▶ _Description of the task_
An exact copy of the lines from the one containing "Expand the PUT" through the last line below is required; include both of those lines and no others.

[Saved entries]
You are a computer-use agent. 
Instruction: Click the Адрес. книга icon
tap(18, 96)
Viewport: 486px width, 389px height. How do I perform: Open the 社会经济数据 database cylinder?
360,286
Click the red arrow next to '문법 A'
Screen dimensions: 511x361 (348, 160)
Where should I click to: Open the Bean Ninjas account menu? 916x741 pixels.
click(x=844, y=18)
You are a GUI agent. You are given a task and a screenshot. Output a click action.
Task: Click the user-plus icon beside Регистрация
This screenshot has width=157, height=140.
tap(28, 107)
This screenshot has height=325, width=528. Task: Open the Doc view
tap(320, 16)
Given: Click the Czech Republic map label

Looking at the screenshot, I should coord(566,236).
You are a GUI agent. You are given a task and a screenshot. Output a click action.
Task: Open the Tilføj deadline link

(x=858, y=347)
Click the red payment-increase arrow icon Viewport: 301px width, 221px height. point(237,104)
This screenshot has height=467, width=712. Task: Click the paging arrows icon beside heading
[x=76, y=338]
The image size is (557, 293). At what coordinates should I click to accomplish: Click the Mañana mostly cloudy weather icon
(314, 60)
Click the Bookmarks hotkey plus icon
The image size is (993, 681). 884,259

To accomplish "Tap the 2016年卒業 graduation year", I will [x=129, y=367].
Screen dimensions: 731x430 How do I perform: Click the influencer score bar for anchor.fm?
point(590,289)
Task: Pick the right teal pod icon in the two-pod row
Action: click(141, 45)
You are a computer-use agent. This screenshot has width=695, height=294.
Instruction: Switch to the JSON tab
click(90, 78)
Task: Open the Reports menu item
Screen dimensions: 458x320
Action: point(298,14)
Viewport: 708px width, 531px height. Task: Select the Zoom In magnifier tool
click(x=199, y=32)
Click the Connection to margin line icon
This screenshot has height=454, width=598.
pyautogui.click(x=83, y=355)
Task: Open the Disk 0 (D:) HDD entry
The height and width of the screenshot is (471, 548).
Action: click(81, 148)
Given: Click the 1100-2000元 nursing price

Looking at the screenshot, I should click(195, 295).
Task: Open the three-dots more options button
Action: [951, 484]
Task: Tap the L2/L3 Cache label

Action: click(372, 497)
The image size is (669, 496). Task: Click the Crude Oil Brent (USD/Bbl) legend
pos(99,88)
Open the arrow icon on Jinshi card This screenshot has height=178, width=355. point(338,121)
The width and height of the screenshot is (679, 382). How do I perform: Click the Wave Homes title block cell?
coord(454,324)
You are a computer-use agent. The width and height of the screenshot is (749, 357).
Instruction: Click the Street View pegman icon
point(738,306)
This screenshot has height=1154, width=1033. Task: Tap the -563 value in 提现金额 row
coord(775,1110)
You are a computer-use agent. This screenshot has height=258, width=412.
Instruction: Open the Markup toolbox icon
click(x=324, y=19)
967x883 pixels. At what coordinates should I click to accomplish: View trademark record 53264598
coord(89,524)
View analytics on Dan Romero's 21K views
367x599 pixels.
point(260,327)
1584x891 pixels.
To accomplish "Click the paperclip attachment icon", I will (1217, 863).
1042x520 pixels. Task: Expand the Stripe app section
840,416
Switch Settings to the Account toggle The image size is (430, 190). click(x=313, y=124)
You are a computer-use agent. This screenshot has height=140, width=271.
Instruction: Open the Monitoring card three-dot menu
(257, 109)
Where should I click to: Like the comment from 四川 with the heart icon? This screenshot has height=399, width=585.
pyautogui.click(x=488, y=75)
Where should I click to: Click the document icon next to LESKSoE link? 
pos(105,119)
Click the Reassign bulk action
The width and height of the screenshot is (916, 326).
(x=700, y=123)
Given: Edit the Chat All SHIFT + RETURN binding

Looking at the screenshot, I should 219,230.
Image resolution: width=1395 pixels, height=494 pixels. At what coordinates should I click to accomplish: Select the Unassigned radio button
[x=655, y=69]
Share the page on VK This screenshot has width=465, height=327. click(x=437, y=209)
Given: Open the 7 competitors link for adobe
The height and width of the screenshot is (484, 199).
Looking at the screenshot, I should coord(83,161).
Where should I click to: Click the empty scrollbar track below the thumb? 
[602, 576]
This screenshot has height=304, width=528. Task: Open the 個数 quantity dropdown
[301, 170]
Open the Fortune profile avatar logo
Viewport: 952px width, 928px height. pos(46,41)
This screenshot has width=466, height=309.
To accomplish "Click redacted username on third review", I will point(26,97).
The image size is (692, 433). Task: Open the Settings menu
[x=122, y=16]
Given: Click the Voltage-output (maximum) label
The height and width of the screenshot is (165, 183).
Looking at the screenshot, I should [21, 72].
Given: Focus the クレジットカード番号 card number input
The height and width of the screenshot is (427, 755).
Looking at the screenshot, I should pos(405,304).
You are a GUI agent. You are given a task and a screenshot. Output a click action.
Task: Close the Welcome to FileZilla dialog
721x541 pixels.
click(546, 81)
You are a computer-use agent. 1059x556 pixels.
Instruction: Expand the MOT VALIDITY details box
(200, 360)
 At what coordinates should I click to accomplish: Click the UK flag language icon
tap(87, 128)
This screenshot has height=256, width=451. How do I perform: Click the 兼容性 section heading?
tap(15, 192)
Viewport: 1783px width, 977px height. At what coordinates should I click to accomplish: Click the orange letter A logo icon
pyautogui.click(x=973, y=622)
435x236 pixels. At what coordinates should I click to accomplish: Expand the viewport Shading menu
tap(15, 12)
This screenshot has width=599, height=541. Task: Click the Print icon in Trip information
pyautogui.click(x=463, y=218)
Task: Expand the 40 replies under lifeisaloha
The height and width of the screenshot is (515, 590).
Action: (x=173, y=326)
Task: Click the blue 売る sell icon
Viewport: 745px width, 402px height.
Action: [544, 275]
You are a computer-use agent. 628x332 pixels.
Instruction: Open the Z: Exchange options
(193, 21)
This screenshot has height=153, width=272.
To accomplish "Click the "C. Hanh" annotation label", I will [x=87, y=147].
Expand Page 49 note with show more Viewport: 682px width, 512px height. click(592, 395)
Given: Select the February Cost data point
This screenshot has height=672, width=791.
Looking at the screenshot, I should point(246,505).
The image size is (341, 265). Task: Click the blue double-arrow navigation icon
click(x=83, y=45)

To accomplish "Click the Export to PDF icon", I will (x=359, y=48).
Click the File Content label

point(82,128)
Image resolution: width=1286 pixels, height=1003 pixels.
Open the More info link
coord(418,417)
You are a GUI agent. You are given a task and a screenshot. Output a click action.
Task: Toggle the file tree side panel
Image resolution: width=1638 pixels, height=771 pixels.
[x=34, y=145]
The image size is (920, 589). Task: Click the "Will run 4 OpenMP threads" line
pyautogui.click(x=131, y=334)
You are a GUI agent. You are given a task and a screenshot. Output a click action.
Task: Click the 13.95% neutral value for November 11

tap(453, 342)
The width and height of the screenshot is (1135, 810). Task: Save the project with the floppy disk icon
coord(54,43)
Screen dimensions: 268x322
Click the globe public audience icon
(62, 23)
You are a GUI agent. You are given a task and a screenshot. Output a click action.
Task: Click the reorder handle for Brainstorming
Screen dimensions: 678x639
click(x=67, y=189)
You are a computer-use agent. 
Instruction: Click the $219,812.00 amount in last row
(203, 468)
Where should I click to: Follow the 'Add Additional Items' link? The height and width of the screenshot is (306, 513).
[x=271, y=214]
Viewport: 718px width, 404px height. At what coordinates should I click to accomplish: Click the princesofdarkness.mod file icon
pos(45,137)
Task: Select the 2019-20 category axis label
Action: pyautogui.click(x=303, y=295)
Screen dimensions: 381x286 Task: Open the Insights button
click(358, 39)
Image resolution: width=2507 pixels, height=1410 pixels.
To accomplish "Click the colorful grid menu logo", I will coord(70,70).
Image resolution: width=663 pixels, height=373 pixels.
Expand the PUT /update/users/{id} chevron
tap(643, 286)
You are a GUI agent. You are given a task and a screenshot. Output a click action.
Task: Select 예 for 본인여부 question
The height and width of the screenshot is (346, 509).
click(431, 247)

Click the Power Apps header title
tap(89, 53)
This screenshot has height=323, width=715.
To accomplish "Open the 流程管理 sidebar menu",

▶ _Response area_
Expand the PUT /update/users/{id} chevron
tap(643, 286)
You are a GUI agent. You are given a task and a screenshot. Output a click action.
Task: Select 예 for 본인여부 question
The height and width of the screenshot is (346, 509).
click(431, 247)

Click the Power Apps header title
tap(89, 53)
This screenshot has height=323, width=715.
To accomplish "Open the 流程管理 sidebar menu",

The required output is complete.